The present study focused on three Gag CTL epitopes restricted by three common HLA alleles in Japanese people (24). The Gag protein is most commonly targeted by CTL-inducing HIV/AIDS vaccines (15). In our endogenous expression system, three A*0201-restricted epitope variants and one B*5101-restricted epitope variant escaped from the wild-type CTL recognition, and four A24-restricted epitope variants escaped from the A24-restricted 3R mutant-reactive CTL recognition. Intriguingly, two A*0201-restricted variants and three A24-restricted variants escaped from CTL killing when the gag clones were expressed endogenously in the target cells by the HIV-1 vector, despite the fact that the synthetic variant peptides were well recognized by the CTLs when loaded onto the MHC class I molecule exogenously. The peptide titration experiments have revealed that the strength of these variant peptides' recognition was almost equivalent to that of the A*0201-restricted wild-type peptide or the A24-restricted 3R mutant peptide. The results were not likely due to differences in the pattern of Gag protein expression, as shown in the Western blot experiments. All target cells were confirmed to express a sufficient level of Gag protein by p24 antigen production. Therefore, we believe that the escape mechanism of these variants resides in the antigen processing and presentation, as has been observed in a mouse model with murine leukemia virus infection (19). The observation of such phenomenon in two epitopes restricted by different alleles implies that this finding is not unique to a particular epitope-MHC pair.

Since all variants investigated here were derived from clinical samples and those mutations did not affect the virus replication, our observations are relevant for discussing what may be going on in HIV-infected individuals. Our results indicate that the impaired antigen processing and presentation often occurs in HIV-1 field isolates and thus is one of the major mechanisms that enable HIV-1 to escape from the CTL recognition. To understand further the significance of this escape mechanism, it is important to evaluate an accumulation of such escape variants in infected hosts in a longitudinal study or at a population level. A previous report using a vaccinia virus expression system did not reveal that any mutations in the A*0201-restricted p17 epitope of HIV-1 and its flanking region altered the processing and presentation of its variant epitope (4). However, that study did not investigate A*0201-restricted 2V and 3F8V variants, which we found affected epitope processing and presentation.

Experiments with chimeric genes, as well as point mutations, showed that escapes from epitope processing and presentation were mostly attributable to mutations within the epitope regions rather than its flanking regions. In the present study, we demonstrated that point mutations of Lys (L) to Gln (Q) at position 28 and of Ile to Leu at position 34 drastically impaired the processing and presentation of the A24-restricted CTL epitope. Moreover, the experiment with HXB2 clone carrying IMS 7-11 variant of A*0201-restricted CTL epitope indicates that a substitution of Leu (L) to Val (V) at position 78 was responsible for the impaired processing and presentation of the epitope. These mutations in the epitope region may have induced a proteasome cleavage site within the epitope (19). On the other hand, we observed that the variations in the 15 amino acids up- and downstream of the epitope did not affect CTL recognition. An exception was a Lys (L)-to-Ser (S) substitution (−2S) at position 26, which is only two amino acids adjacent to the N terminus of the A24-restricted epitope. However, this −2S substitution did not void the A24-restricted 3R mutant-reactive CTL recognition completely. One possible explanation is that the −2S substitution shifted the optimal proteasome cleavage site, resulting in the generation of a larger peptide, which has a lower affinity to the MHC class I molecule.

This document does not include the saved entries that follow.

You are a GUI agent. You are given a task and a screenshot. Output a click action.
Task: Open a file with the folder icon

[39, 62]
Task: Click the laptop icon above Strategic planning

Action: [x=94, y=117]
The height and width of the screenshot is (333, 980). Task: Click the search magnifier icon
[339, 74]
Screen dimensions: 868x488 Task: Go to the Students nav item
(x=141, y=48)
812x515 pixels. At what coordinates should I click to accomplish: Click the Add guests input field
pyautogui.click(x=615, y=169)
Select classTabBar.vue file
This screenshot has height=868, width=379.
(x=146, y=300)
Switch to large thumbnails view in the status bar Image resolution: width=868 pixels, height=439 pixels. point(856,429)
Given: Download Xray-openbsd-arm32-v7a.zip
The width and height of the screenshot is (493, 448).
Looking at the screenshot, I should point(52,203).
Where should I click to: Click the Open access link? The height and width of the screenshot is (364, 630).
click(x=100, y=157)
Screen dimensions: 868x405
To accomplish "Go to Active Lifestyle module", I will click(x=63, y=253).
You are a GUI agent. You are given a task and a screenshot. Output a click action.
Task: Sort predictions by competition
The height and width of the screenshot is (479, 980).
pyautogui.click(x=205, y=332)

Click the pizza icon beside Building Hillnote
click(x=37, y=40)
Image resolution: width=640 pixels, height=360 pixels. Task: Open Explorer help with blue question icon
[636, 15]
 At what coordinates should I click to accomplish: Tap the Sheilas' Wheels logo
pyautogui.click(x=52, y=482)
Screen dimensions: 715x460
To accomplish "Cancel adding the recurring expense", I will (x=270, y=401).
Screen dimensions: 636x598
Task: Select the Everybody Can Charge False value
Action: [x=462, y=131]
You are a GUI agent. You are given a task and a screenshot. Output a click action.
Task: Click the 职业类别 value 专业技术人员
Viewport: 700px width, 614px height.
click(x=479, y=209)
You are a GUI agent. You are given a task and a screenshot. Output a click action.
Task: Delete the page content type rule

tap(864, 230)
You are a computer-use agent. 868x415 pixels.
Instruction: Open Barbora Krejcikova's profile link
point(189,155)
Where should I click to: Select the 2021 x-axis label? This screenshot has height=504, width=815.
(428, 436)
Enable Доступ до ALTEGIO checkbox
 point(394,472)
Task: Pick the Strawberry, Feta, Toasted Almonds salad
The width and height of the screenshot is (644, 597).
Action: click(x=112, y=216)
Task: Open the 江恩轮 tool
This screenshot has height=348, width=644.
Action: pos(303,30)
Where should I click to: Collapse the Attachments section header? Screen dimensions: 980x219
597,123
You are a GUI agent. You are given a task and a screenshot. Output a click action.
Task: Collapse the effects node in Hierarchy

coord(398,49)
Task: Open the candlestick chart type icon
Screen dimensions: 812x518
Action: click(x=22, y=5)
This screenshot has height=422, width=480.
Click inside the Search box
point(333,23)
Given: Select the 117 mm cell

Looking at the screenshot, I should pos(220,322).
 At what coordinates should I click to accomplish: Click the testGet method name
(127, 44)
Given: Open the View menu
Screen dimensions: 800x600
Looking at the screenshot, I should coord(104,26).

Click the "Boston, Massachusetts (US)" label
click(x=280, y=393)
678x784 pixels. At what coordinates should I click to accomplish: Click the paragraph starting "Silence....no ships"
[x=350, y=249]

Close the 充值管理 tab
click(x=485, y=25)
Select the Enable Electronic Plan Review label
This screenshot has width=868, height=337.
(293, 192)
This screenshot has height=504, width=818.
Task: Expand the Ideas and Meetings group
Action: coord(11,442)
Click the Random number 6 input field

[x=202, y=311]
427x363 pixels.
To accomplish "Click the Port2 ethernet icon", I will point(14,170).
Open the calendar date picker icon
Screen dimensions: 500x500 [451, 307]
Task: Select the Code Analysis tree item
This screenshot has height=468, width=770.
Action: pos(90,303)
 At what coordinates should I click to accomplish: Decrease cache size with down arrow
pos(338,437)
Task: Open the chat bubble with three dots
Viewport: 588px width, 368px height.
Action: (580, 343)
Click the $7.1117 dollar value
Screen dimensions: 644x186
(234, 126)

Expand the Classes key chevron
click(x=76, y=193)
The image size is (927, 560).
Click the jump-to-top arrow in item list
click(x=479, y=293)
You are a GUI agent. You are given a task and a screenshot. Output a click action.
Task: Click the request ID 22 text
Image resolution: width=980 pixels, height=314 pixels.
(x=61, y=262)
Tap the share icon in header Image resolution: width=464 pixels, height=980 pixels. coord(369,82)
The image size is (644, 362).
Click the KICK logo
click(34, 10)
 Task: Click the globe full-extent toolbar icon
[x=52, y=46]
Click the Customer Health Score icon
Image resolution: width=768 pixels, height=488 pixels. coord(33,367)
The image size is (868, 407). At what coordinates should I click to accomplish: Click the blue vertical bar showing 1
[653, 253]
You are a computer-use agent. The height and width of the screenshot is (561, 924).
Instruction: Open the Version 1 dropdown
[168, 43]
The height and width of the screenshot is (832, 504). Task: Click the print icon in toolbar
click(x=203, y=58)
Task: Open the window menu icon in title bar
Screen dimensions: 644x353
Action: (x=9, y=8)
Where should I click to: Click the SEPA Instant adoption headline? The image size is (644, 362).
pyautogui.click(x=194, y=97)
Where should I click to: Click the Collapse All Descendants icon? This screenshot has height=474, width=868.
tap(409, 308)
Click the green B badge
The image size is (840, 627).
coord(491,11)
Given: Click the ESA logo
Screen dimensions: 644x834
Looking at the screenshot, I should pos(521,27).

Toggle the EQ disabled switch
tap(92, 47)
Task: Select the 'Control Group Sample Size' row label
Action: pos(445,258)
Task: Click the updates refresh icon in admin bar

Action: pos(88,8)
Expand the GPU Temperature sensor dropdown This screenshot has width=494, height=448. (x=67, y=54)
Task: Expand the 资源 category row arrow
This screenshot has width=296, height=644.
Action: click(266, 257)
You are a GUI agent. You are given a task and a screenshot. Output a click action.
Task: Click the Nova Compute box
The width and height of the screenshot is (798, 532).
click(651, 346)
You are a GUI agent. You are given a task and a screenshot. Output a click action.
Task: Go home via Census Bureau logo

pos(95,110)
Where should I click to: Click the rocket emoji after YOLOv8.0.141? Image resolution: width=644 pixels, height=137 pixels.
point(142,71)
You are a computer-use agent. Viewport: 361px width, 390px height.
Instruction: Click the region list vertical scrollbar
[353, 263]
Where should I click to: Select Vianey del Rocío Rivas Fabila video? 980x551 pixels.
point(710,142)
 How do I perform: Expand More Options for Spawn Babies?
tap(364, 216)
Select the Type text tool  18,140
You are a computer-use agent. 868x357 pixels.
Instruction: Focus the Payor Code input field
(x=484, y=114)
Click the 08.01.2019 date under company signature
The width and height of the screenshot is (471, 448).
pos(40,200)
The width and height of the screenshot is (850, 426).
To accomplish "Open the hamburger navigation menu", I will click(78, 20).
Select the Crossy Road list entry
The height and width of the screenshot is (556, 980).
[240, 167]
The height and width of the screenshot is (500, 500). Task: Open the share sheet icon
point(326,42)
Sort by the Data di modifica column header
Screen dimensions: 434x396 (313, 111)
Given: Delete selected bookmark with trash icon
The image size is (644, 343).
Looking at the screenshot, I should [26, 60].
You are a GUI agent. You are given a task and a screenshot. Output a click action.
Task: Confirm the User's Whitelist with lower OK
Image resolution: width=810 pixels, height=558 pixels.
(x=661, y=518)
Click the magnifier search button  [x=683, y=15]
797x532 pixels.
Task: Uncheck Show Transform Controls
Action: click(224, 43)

We have first attempted to investigate the antigen processing and presentation by the conventional recombinant vaccinia virus method for all variants before we established this VSV-G-pseudotyped HIV-1 vector method. Soon, we realized that preparing recombinant vaccinia viruses was much more laborious and time-consuming. Early experiments of comparing two methods by using the first available recombinant vacinia viruses concluded that the HIV-1 vector method demonstrated CTL killing better than did the recombinant vaccinia virus method (Fig. 3b). In the recombinant vaccinia virus expression system, the massive production of vaccinia virus proteins inevitably takes place, along with the expression of an HIV-1 gene and sometimes causes a high background lysis. The expression manner and the production ratio to non-HIV proteins may also influence antigen processing and presentation (27, 34). Thus, we thought that the antigen processing and presentation in the HIV-1 vector expression system is more physiological than the recombinant vaccinia virus expression system and that continuing vaccinia virus experiments would not be significantly beneficial to address the issue of antigen processing and presentation. Nevertheless, there remains a concern that there might be a potential difference in the antigen processing and presentation between immortalized B cells that were used here and primary CD4⁺ T cells (32, 33). Perhaps it is important to reevaluate the interaction of CTLs and these variants in experiments with variant HIV-1-infected T cells. Our HIV-1 vector carries neither the nef gene nor the vpu gene, which significantly affect antigen presentation by downregulating MHC class I cell surface expression (5, 13). From this point of view, one might expect that more variants would escape from the CTL recognition in the actual HIV-1 infection than what is shown in our experiments. However, we think that our system is suited to identify a specific association between a certain mutation and the escape from antigen processing and presentation. To prove the existence of this mode of escape mechanism, we may need a new system that can directly detect a trace of specific epitopes that are eluted from MHC class I molecules of HIV-1 antigen-producing cells.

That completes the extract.